** Start of RECORD EXCERPTS **

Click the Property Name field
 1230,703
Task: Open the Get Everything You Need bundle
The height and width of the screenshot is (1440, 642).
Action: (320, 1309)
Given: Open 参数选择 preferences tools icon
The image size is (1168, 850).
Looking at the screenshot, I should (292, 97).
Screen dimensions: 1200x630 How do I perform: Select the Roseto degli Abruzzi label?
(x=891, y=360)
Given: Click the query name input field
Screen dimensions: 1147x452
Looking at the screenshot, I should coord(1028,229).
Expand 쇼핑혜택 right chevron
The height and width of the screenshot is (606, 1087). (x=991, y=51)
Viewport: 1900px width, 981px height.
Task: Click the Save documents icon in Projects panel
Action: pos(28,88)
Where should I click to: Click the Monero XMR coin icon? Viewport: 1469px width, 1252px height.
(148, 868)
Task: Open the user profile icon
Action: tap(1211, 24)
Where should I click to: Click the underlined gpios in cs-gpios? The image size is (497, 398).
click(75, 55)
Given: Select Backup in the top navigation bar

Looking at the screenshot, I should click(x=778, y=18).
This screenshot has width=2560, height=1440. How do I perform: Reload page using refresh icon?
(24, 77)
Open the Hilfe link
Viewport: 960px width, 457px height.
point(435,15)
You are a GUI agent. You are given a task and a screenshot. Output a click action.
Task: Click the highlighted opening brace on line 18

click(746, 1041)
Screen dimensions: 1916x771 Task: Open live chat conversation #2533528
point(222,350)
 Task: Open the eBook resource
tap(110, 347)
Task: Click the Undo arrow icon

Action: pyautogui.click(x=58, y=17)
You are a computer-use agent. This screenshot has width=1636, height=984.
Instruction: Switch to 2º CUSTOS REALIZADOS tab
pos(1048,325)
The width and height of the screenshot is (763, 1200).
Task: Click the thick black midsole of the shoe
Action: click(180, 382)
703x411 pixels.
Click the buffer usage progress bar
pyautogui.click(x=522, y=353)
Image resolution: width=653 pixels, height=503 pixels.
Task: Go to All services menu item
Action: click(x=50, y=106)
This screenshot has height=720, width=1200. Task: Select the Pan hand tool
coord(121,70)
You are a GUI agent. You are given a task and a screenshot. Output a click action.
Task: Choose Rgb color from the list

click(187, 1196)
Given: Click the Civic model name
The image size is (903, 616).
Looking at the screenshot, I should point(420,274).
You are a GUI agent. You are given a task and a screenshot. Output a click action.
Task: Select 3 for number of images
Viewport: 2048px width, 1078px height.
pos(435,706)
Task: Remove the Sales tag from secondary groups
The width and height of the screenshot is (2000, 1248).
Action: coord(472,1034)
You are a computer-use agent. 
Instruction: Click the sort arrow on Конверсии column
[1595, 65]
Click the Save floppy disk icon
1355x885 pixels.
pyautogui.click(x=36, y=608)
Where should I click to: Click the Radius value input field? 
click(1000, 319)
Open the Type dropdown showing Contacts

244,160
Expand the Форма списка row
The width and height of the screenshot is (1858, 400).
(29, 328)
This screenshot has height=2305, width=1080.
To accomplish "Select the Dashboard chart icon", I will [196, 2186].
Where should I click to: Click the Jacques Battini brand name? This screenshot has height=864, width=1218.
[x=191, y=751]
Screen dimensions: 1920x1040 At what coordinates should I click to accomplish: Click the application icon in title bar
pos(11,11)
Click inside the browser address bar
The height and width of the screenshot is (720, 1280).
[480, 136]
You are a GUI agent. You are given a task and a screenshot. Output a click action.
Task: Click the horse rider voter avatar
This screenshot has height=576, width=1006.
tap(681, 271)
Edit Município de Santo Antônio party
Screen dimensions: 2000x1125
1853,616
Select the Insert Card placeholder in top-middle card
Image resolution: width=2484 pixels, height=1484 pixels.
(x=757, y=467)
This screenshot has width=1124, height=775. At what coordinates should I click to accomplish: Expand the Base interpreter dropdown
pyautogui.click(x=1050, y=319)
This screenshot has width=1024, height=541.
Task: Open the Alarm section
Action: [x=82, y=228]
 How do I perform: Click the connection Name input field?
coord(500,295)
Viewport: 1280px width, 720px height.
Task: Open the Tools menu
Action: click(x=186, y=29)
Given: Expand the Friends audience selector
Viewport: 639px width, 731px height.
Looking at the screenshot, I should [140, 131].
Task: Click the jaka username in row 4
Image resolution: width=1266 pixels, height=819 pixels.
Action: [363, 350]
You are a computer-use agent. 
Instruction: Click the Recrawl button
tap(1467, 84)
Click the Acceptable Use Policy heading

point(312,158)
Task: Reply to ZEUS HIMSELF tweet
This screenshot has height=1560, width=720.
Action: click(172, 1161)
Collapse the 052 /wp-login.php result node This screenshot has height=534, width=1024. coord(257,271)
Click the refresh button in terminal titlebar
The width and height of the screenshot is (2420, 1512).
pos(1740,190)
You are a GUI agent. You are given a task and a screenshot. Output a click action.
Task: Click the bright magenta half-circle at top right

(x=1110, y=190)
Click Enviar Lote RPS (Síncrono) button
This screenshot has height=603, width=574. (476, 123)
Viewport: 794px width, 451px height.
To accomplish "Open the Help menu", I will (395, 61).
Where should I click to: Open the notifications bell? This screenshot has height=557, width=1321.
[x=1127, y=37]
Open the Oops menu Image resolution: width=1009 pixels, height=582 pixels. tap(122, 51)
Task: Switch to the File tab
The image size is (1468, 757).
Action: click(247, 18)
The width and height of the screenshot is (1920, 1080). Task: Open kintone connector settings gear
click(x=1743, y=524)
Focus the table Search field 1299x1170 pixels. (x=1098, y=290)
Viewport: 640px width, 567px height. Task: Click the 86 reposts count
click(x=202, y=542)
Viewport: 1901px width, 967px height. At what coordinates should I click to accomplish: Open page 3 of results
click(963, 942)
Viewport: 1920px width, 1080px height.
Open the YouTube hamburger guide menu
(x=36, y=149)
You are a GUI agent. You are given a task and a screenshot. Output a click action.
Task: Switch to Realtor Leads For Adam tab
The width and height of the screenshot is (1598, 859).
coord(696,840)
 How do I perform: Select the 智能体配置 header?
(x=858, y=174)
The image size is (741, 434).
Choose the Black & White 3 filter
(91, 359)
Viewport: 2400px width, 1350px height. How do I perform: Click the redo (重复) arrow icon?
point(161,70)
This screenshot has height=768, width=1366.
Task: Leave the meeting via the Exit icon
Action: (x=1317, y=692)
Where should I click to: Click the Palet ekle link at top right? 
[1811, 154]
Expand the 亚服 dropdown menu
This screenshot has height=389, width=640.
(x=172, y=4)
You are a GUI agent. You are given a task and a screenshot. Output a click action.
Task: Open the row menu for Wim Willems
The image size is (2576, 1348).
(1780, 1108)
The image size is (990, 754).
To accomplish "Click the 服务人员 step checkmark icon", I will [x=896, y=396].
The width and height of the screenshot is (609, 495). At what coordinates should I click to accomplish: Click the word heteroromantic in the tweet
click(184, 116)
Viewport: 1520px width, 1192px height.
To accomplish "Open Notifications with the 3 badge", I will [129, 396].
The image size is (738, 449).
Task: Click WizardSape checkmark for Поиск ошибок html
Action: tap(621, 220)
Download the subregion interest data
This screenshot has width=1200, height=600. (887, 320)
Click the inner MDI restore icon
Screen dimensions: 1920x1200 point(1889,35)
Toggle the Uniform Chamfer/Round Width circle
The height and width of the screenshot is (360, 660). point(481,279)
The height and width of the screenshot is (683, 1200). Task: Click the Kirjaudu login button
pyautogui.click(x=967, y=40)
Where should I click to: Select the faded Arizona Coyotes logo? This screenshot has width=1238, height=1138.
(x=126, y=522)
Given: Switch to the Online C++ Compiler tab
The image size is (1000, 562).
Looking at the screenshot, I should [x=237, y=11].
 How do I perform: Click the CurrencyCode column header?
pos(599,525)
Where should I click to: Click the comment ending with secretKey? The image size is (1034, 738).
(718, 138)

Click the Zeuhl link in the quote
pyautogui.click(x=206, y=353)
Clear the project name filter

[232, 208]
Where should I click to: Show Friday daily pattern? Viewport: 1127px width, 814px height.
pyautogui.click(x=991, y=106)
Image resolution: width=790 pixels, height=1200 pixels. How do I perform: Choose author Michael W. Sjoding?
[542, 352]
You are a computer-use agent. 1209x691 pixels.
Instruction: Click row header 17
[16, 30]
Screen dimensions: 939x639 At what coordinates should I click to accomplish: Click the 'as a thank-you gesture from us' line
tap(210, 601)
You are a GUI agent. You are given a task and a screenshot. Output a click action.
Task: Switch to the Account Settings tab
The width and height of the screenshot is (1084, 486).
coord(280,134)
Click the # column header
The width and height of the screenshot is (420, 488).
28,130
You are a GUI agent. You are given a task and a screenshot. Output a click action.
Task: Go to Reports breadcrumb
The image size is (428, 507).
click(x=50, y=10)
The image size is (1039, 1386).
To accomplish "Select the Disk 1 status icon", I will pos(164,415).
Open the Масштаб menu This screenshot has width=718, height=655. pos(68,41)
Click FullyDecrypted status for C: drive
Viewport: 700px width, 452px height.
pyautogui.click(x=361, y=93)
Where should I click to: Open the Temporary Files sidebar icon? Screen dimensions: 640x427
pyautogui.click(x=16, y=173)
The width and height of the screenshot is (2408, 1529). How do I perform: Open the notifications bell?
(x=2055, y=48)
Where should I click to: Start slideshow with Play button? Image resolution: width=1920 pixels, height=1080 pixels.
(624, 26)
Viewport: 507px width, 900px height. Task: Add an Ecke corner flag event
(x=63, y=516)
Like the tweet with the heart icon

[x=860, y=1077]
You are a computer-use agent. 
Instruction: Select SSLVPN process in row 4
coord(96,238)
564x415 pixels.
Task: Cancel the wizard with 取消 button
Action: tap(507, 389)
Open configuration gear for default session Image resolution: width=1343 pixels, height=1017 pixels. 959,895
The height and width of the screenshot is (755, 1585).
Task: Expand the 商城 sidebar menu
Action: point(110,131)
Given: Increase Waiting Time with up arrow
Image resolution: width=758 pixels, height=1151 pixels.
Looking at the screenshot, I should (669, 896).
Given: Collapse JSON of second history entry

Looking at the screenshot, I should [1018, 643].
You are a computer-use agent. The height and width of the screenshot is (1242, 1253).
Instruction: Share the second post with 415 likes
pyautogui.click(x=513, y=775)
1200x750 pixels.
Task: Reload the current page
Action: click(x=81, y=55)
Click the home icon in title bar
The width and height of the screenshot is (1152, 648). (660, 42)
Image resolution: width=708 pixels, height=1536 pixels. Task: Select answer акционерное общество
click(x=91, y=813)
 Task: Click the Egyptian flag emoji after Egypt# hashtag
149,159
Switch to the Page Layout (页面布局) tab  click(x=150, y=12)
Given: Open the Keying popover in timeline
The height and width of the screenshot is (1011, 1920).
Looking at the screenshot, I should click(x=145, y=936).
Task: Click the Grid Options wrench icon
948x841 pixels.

** End of RECORD EXCERPTS **

=== TASK DESCRIPTION ===
Lay out the entries from the line with "Select the Insert" to the line with "(x=757, y=467)" as a JSON list of strings, one string per line, skipping any blank lines.

=== SOLUTION ===
[
  "Select the Insert Card placeholder in top-middle card",
  "Image resolution: width=2484 pixels, height=1484 pixels.",
  "(x=757, y=467)"
]